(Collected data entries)
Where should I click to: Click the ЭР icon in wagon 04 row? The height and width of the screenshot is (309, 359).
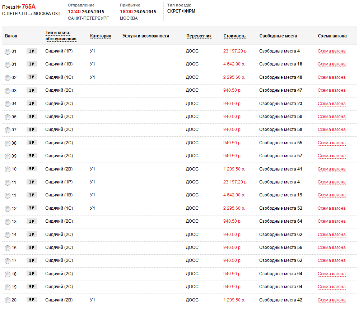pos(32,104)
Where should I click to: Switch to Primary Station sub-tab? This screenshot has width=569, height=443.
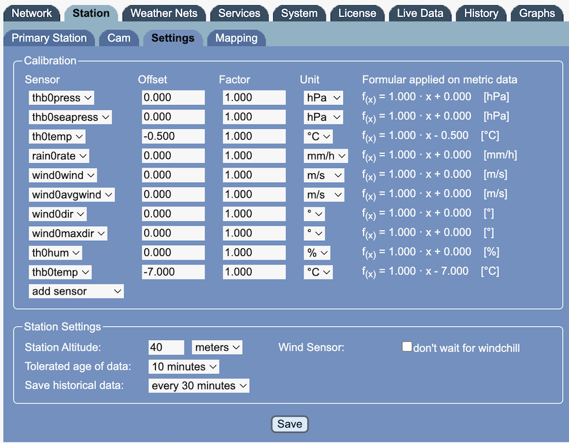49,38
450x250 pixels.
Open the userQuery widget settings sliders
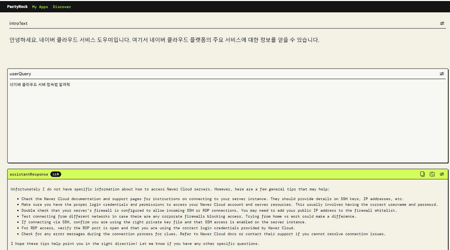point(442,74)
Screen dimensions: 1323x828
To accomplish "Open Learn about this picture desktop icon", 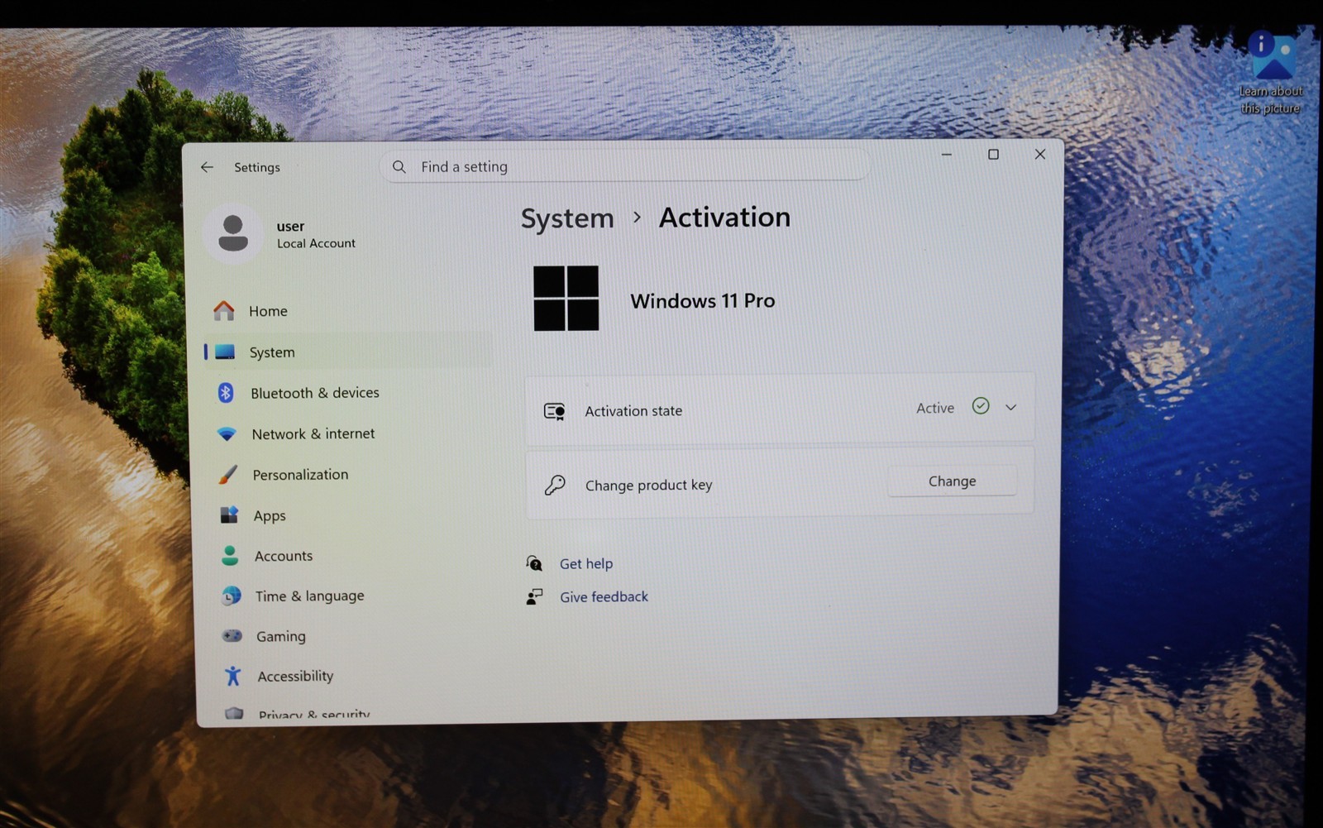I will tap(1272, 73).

#### What is being asked
Say again, word for word, the lines beginning at the top of the data and ending with the line that has "Screen dimensions: 1323x828". Skip the pictures.

#### Response for this exercise
Where should I click to: Click the ЭР icon in wagon 04 row? The height and width of the screenshot is (309, 359).
pos(32,104)
Where should I click to: Switch to Primary Station sub-tab? This screenshot has width=569, height=443.
49,38
450x250 pixels.
Open the userQuery widget settings sliders
point(442,74)
Screen dimensions: 1323x828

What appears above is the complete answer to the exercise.